● **To do**
Look for "computer" in each line of the entries, and return the matching lines.

● **Provided data**
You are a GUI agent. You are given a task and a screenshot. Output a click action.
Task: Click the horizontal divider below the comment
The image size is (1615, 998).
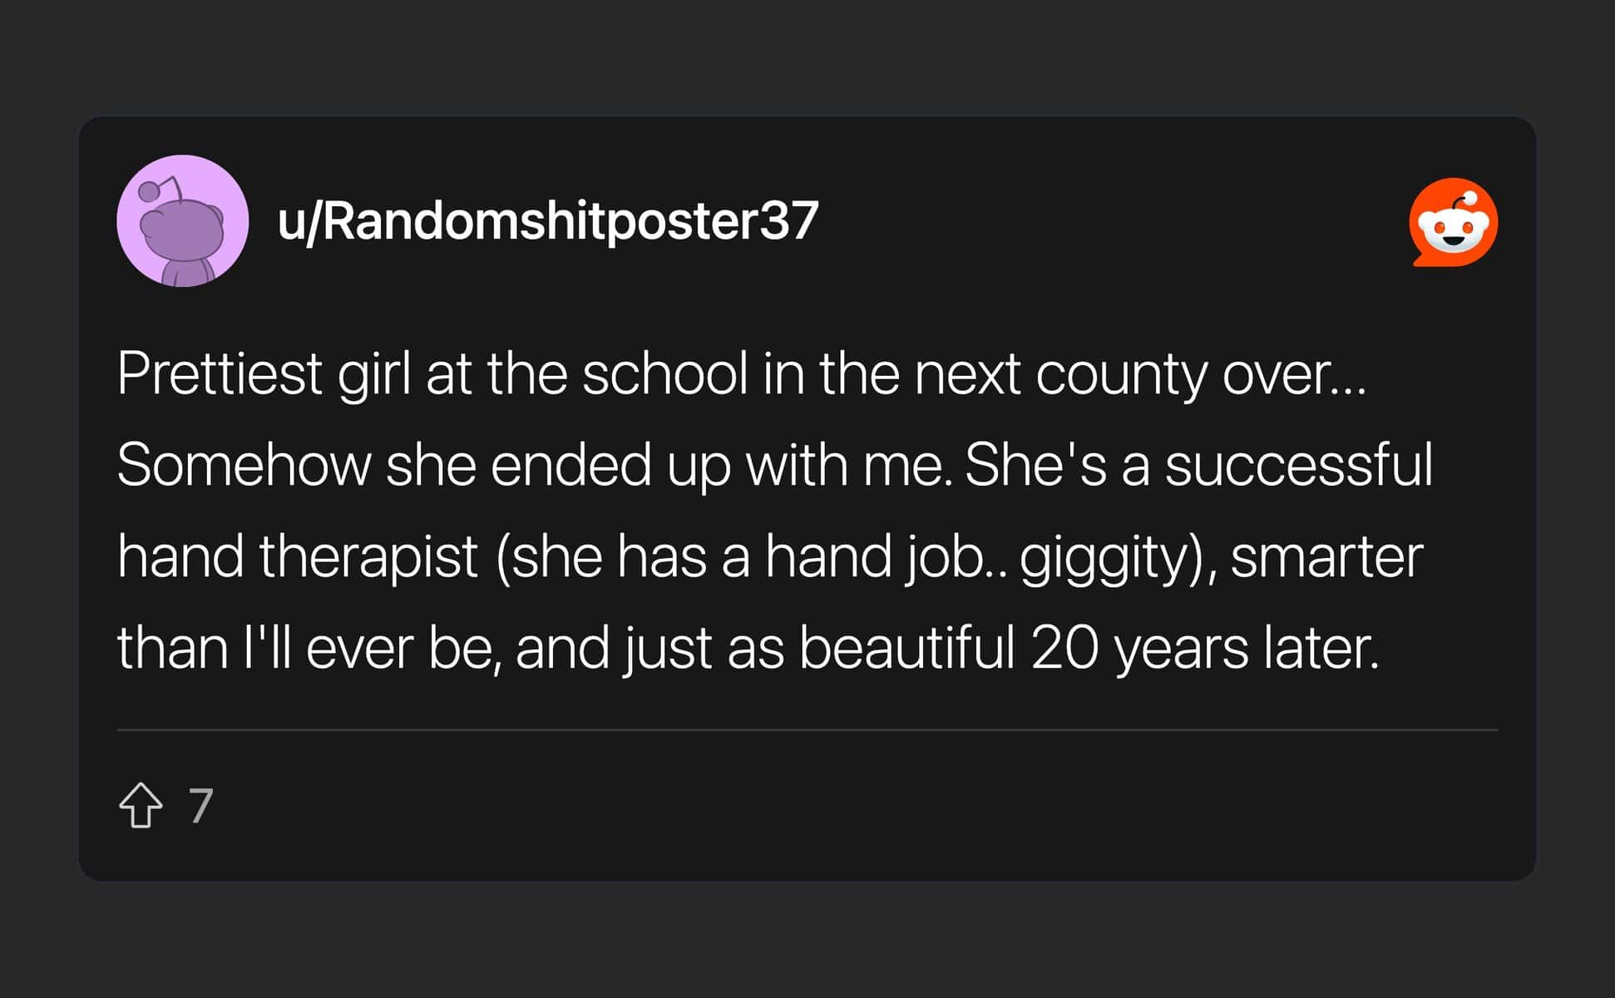coord(807,730)
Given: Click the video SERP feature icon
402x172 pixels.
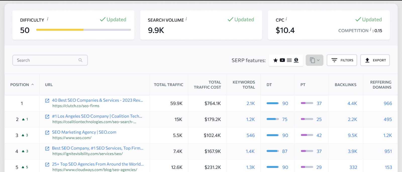Looking at the screenshot, I should [282, 60].
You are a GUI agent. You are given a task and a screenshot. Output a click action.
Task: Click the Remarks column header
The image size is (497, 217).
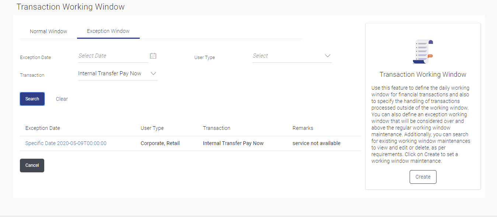pos(303,128)
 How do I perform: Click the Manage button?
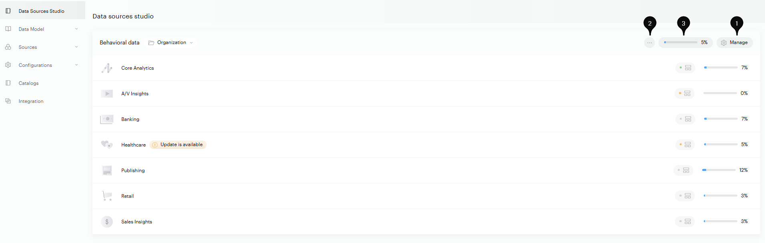(x=735, y=42)
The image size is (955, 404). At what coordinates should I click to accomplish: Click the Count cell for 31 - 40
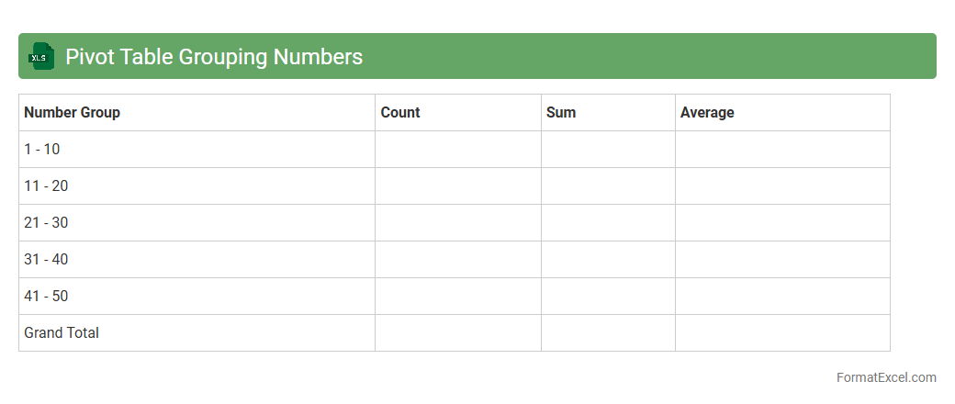pos(457,259)
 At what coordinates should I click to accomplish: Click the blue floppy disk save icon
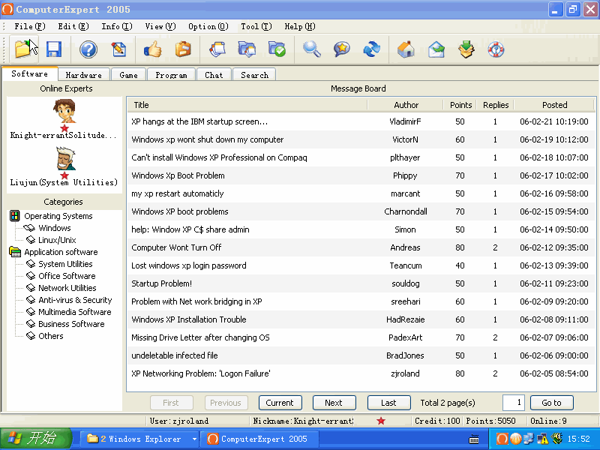point(53,50)
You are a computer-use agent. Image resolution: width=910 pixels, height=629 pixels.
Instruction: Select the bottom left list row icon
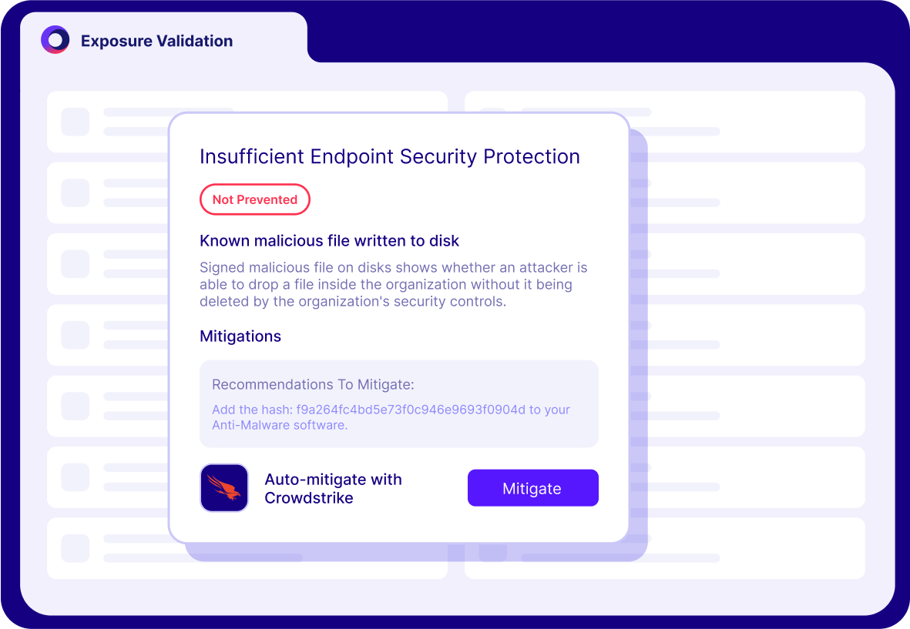[76, 548]
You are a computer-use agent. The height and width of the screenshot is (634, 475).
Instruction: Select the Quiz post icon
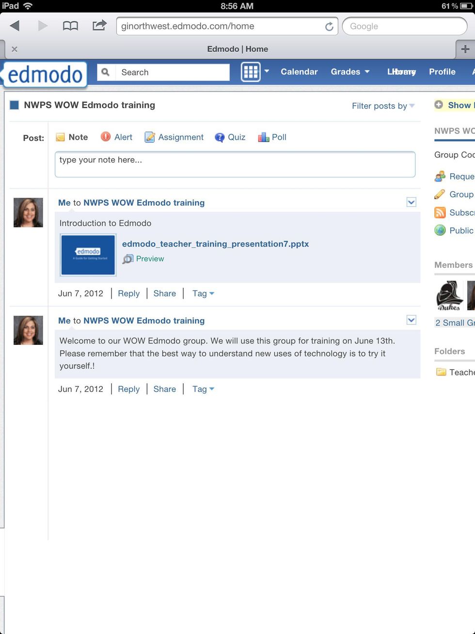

● **Written solution**
You are a computer-use agent. Image resolution: width=910 pixels, height=629 pixels.
You are a computer-use agent. The height and width of the screenshot is (634, 475).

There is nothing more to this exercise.